Thanks. I’ll setup them on a Debian test node and will try to debug.

So, I’ve been testing this for a couple of days, and indeed there is an issue.

unaligned in lookup seems to give better results.

One guess perhaps is that the problem lies with the 600 update every of the collector. Could you perhaps test with e.g. 60 ?

1 Like

Another possibility that we think might be the cause, is that it gets the values from another tier than the first one (because of the -1d), leading to not being actually able to detect a 0 value (since the values from other tiers are averaged).

A possible solution would be to force health to run alerts from values in tier 0 only. I’ll try to check and update.

Edit: Could you check if the alert works better with latest nightlies? Thanks!

unaligned in lookup seems to give better results.

I’ve updated the lookup expression on all my hosts and will keep an eye on the results.

the 600 update every of the collector. Could you perhaps test with e.g. 60 ?

I’d rather avoid rather these costly checks to run too often (a maximum 10 minute lag is acceptable), but I have switched to 60s on a few hosts and will keep an eye on the results.

Another possibility that we think might be the cause, is that it gets the values from another tier than the first one (because of the -1d), leading to not being actually able to detect a 0 value (since the values from other tiers are averaged).
Could you check if the alert works better with latest nightlies?
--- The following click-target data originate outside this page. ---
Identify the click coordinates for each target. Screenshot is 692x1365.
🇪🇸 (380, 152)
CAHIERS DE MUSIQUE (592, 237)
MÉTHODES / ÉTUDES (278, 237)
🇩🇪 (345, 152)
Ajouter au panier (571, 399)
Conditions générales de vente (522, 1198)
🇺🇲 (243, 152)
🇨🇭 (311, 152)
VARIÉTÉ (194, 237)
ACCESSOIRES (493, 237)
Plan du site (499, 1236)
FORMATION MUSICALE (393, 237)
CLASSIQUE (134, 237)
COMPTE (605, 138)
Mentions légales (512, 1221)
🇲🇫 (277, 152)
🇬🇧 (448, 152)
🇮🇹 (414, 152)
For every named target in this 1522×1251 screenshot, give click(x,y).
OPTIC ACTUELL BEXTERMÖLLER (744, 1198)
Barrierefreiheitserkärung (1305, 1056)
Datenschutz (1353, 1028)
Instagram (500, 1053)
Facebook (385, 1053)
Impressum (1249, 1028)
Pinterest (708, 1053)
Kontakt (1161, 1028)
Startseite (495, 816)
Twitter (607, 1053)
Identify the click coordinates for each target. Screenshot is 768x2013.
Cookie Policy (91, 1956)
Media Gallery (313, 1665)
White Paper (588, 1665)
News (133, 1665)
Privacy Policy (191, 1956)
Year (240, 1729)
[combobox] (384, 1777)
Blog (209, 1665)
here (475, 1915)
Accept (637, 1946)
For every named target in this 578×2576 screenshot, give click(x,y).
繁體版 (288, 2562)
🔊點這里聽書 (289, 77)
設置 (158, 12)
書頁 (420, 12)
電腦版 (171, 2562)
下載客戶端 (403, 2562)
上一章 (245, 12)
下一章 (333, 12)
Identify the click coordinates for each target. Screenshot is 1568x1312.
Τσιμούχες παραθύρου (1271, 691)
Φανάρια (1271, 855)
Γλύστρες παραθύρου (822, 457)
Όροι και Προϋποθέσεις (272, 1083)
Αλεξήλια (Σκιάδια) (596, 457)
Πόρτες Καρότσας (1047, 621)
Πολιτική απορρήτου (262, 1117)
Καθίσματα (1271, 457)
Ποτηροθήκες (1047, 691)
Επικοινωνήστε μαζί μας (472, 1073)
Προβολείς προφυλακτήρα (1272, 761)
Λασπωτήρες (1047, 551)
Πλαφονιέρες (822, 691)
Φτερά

I deploy from Debian packages from netdata/netdata - Packages · packagecloud so I will have to wait for the next release (which will give me some time to evaluate the changes I already made). I will keep you updated.

Thanks again for your help

Hi,

The problem now seems to be resolved by adding unaligned to the lookup expression (lookup: min -1d unaligned of upgradable) on netdata 1.43.0. The collector update every frequency has been kept to 600, the alarm every has been kept to 60s.

The alarm is cleared immediately when the collector updates the chart and the new minimum value becomes 0.

Thanks @Manolis_Vasilakis @ilyam8 for your help.

As a last request, where can I read more about the unaligned operator? I could not find anything on Configure alerts | Learn Netdata

Thanks again!

Hi @nodiscc glad to see it worked.

For unaligned, there is some more information here → Database queries/lookup | Learn Netdata

1 Like